====== DATA TO EXAMINE

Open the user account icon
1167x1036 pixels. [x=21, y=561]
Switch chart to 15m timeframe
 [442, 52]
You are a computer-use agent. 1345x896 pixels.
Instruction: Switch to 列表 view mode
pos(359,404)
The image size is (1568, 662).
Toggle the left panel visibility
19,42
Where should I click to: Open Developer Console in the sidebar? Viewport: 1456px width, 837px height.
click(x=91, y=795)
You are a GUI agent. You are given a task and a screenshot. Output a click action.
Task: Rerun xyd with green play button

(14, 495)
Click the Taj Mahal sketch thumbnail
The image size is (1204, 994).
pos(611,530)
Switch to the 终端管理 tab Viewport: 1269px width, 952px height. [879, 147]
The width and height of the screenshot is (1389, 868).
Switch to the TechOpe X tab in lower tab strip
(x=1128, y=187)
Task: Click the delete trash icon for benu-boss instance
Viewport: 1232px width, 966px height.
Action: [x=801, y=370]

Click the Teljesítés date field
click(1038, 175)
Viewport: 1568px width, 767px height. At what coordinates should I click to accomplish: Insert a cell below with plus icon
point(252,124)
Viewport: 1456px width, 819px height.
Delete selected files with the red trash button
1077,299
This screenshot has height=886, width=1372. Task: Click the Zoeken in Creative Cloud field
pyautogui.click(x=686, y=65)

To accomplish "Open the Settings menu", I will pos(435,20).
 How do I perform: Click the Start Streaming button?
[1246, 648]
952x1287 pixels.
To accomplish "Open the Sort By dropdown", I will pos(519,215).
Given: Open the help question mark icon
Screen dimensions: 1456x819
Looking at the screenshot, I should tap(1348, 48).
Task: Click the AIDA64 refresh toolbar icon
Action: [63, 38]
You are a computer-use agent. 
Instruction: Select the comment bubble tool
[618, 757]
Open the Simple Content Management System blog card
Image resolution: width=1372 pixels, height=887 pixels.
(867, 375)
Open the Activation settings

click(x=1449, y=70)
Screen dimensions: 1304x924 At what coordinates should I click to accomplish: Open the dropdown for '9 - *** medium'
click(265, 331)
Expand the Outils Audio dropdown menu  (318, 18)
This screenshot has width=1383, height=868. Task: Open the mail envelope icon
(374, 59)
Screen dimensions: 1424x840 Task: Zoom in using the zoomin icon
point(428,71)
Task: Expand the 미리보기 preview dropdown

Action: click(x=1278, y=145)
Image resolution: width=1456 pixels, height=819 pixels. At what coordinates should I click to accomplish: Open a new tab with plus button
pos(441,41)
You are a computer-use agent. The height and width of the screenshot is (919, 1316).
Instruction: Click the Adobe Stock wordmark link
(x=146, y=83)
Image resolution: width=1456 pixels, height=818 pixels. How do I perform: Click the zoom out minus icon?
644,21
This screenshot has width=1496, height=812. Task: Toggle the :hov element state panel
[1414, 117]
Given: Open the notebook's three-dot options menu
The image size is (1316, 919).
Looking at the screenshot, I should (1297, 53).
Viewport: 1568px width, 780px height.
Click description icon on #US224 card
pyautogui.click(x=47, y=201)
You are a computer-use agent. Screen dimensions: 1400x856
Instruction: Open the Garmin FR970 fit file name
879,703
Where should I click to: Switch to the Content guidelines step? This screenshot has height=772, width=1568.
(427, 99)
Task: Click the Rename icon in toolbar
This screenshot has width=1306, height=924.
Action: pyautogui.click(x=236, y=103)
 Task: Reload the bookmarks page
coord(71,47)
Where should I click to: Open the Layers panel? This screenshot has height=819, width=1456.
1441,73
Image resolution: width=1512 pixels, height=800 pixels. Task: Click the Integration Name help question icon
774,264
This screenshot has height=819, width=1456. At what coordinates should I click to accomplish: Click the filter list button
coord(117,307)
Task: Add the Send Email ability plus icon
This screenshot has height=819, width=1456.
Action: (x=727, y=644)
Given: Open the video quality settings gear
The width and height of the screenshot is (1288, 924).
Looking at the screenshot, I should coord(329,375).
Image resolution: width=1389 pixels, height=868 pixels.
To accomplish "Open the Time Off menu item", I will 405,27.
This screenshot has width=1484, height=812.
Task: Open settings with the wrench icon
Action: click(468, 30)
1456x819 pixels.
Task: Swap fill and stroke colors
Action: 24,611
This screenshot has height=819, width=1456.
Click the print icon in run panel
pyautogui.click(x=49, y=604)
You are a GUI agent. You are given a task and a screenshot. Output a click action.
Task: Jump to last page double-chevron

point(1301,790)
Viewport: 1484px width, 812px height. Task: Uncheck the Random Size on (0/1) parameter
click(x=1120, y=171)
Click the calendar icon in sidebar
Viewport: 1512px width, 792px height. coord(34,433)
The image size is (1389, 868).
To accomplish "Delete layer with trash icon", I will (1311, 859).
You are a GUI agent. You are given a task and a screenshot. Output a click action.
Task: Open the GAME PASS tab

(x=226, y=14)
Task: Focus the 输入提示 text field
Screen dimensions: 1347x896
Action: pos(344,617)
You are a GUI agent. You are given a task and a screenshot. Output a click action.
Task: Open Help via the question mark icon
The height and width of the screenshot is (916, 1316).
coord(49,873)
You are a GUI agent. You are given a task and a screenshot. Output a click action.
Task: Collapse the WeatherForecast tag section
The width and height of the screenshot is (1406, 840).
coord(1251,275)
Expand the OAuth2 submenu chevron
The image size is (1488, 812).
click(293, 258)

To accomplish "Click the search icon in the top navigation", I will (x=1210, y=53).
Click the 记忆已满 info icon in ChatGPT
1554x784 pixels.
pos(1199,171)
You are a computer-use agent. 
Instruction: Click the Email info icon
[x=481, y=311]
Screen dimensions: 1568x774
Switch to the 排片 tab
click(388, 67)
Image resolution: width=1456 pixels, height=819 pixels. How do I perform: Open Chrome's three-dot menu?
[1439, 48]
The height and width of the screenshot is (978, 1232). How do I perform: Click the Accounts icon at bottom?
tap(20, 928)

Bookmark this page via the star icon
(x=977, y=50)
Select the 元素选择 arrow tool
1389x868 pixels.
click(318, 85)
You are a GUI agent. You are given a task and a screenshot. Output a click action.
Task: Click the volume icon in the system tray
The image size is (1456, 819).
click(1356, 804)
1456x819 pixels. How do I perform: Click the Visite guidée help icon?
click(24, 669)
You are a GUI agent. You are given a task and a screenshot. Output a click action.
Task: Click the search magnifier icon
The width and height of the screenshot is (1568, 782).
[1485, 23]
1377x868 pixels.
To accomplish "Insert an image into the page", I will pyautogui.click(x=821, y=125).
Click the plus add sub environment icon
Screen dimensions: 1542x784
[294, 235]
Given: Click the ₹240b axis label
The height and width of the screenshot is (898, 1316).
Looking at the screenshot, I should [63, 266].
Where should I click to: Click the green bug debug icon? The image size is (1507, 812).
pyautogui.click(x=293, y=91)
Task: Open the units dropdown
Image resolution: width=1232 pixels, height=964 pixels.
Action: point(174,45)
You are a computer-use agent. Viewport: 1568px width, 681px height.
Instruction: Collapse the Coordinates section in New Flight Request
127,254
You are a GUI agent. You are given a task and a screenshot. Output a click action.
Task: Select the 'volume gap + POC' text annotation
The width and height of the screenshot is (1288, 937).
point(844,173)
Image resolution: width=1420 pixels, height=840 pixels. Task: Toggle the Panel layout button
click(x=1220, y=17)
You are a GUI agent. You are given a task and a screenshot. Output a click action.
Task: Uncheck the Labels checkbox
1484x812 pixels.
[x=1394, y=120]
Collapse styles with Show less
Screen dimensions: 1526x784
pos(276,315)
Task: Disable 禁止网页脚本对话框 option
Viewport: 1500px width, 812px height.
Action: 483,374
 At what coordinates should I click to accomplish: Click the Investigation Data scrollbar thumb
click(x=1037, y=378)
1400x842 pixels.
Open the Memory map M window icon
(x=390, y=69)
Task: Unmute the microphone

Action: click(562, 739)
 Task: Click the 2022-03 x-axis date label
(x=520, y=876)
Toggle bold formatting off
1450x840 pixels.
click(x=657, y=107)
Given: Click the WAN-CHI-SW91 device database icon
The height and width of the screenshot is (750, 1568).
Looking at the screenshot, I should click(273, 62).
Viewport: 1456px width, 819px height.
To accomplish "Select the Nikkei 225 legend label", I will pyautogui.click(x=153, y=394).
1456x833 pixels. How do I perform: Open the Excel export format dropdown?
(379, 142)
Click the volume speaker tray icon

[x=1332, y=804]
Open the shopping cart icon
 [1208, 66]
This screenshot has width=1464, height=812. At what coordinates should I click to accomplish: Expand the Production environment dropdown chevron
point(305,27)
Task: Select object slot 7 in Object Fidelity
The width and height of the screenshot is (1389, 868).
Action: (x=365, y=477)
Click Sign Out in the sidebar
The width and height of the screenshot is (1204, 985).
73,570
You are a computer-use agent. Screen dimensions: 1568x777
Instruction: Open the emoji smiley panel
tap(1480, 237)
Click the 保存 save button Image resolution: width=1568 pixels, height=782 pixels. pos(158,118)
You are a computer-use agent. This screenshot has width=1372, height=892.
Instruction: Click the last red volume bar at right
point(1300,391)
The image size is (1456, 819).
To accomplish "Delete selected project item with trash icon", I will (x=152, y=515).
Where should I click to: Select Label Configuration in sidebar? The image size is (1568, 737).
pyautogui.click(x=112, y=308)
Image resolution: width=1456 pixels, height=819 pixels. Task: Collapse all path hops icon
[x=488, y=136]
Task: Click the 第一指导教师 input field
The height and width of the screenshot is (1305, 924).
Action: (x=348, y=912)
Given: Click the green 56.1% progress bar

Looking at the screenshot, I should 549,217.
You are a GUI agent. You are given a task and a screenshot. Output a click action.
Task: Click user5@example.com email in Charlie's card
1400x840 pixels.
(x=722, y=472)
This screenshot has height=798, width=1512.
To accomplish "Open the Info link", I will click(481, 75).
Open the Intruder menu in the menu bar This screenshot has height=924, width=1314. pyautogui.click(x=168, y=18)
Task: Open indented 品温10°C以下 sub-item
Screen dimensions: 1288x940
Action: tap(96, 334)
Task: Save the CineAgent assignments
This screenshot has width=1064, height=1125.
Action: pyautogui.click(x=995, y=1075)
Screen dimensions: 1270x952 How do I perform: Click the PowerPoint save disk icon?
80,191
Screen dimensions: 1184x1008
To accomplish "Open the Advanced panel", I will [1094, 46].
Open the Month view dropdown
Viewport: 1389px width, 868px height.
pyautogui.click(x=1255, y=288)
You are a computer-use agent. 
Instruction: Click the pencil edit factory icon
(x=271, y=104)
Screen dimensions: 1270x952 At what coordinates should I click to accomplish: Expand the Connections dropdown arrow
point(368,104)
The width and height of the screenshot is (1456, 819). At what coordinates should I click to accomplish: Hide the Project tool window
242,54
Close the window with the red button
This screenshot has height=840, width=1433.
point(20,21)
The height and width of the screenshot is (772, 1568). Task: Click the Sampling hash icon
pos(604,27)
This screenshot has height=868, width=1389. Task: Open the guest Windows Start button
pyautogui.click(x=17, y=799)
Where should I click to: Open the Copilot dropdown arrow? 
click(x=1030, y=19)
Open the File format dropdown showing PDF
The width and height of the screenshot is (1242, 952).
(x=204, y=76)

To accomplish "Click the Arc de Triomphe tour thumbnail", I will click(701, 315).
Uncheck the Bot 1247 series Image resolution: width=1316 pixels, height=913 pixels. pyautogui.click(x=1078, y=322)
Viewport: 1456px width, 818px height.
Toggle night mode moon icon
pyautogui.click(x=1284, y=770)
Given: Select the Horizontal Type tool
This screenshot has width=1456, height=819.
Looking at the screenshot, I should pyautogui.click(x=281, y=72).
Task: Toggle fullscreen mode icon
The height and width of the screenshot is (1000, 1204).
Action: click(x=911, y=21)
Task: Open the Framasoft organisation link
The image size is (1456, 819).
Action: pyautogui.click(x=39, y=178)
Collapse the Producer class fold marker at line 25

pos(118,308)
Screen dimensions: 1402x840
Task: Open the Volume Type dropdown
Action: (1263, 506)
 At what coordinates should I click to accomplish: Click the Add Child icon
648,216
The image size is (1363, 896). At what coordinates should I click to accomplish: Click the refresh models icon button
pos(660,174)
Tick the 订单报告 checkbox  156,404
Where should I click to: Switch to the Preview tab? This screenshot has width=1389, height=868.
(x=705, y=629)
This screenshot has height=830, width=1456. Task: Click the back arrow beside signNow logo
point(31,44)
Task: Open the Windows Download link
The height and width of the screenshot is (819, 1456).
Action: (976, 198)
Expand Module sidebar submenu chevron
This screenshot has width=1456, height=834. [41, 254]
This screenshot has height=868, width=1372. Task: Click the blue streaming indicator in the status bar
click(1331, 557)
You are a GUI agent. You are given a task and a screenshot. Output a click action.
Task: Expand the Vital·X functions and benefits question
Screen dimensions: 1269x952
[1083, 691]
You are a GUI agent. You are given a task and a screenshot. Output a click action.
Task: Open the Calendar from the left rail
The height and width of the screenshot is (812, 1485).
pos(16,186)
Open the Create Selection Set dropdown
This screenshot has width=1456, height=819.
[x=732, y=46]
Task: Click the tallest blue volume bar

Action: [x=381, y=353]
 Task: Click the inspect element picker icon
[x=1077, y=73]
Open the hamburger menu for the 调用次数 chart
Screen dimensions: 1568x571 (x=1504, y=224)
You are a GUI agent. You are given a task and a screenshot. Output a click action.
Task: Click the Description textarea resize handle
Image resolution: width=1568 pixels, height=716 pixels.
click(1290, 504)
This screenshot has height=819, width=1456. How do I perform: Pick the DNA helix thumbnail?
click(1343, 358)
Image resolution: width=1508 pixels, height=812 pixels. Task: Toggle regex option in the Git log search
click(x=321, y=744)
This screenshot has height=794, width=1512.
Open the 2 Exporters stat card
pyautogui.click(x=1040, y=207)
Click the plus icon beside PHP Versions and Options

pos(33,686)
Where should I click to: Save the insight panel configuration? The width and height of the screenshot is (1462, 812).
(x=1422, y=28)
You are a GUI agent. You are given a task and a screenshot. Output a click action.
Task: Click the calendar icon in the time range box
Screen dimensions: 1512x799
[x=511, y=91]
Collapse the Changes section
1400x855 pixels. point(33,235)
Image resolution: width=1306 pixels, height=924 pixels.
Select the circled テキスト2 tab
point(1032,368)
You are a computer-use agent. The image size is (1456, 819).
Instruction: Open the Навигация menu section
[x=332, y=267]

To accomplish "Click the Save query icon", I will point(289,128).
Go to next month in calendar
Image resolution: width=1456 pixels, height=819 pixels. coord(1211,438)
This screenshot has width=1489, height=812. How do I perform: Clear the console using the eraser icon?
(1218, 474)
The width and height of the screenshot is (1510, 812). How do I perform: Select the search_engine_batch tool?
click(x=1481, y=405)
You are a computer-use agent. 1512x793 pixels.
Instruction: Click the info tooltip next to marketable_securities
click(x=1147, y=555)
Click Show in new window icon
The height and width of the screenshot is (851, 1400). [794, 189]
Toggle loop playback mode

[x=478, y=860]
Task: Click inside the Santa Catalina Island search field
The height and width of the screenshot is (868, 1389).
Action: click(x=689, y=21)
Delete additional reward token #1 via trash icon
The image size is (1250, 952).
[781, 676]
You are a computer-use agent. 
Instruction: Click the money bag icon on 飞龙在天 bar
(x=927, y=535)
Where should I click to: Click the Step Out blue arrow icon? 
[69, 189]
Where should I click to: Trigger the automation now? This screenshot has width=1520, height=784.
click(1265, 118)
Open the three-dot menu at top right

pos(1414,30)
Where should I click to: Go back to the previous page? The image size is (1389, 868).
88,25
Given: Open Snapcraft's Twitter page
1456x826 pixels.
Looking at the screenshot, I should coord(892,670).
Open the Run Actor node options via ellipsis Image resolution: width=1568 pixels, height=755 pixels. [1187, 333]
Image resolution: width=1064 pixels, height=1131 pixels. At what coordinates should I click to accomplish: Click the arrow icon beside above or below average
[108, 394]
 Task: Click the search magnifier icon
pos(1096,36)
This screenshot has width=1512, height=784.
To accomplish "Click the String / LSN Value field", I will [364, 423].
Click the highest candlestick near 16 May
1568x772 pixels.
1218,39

============

* **TASK REQUIREMENTS**
Using the entries above, work out how many lines include the word "computer", and give only that count.

* **WRITTEN SOLUTION**
12